Okay, Christmas, is my FAVORITE holiday, and it might sound corny and really Miss America of me (WORLD PEACE, Y'ALL! I do still want some leather pants...brown ones, nice and creaky), but I love Christmas and it's a holiday I like to spend here. In Washington. With friends and family.
BUT NO.
Screw Thanksgiving. My parents are thinking we'll most likely go during Christmas.
And they won't let me stay home.
WHY? There are FOUR tickets, not FIVE. You wouldn't have to spend MONEY if you let ME stay home where there are people I actually KNOW AND LIKE. And it's not like there's anything to do in South Carolina.
WHAT ABOUT THANKSGIVING? I hate Thanksgiving. Besides the fact that we have a 4 day weekend, it's a stupid holiday and I don't even like turkey. But my mom says it's only a 4 day weekend, so we'd have a short trip. HELLO? ARE YOU KIDDING ME? When have we EVER gone on a vacation that was longer than 2 days?
PLUS, I know NOBODY in Dad's family. I know my grandparents and we've been there one other time and I met all these weirdo cousins and crap, but I don't KNOW anybody there. I probably don't even LIKE anybody there.
I guess it's kind of hard for my Dad seeing as all his family lives on the East Coast and he doesn't see them or even talk to them all that much, and my mom sees her family all the time since they all live in Washington and Oregon.
But I don't feel that sympathetic.
Wow a whole flipping essay of hateful venting.
At least I'm not like Cole on "Sixth Sense". "KILL THEM DANGIT KILL THEM ALL BLOOD BLOOD SHUT UP I HATE YOU I HATE YOU!"
Eh.
Please pray for me.

P.S. WRITING BLOCK NO LONGER, NEW SOAP EPISODE TOMORROW!!!
...if anyone cares...

BEST MATLOCK EPISODE EVER

AAAAAAAAAAH THEY PLAYED THE COOLEST MATLOCK EPISODE EVER TODAY! I swear, it was called "The Thoroughbred". And they bring a HORSE into the COURT ROOM. NIFTY!
Nathan and William are watching "A Mighty Wind" and it's not that funny.
Weee...
They upped the grading scale in PE. I am so screwed.

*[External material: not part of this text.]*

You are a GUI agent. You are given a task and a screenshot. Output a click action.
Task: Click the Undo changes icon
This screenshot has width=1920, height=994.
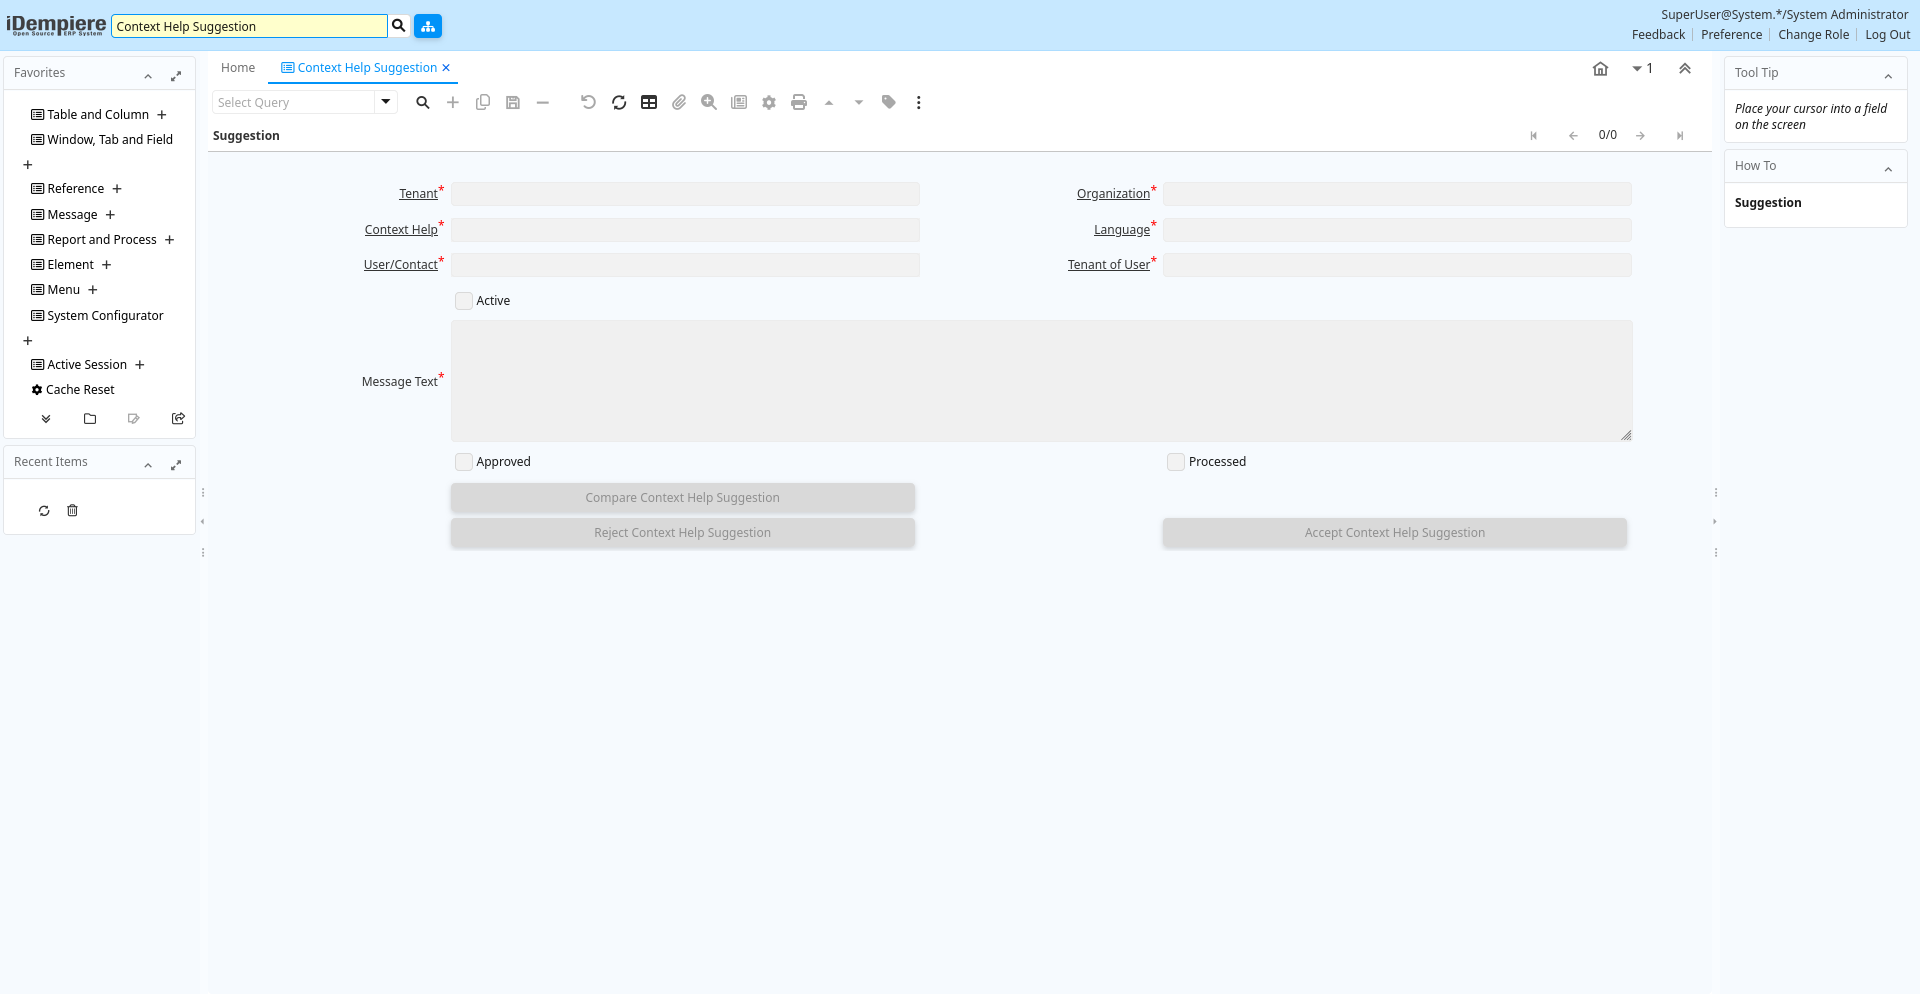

Wednesday, November 01, 2006

AAAAGH...Red Baby...

I know it's Mr. Faxon's first year at our school, but he could at least open the band room door. I waited outside for like 10 minutes in 30 degree weather. My FROSTBITE had frostbite. By the time I got to science, my fingers were all black and they called me "Emo Fingers".
Grr...
Then, at PE we had to go to the portables and I got locked outside. Again. With the guy I happen to be stalking. NOT EVEN MY FAULT.
But it turned out to be a nice day.
Nice.
Funny word.
I DON'T WANT TO WRITE MY SOAP!
It's boring.
And I don't want to dance to Paul Oakenfold.
Eh.
I got caught in science looking up the Green party yesterday. No, I'm not considering voting for something that stands for anarchy. But I thought I was going to get in trouble...and Mr. Anderson told me to go for it. Wow. I am so lucky. I'm thinking if it had been any other party, I would not be alive.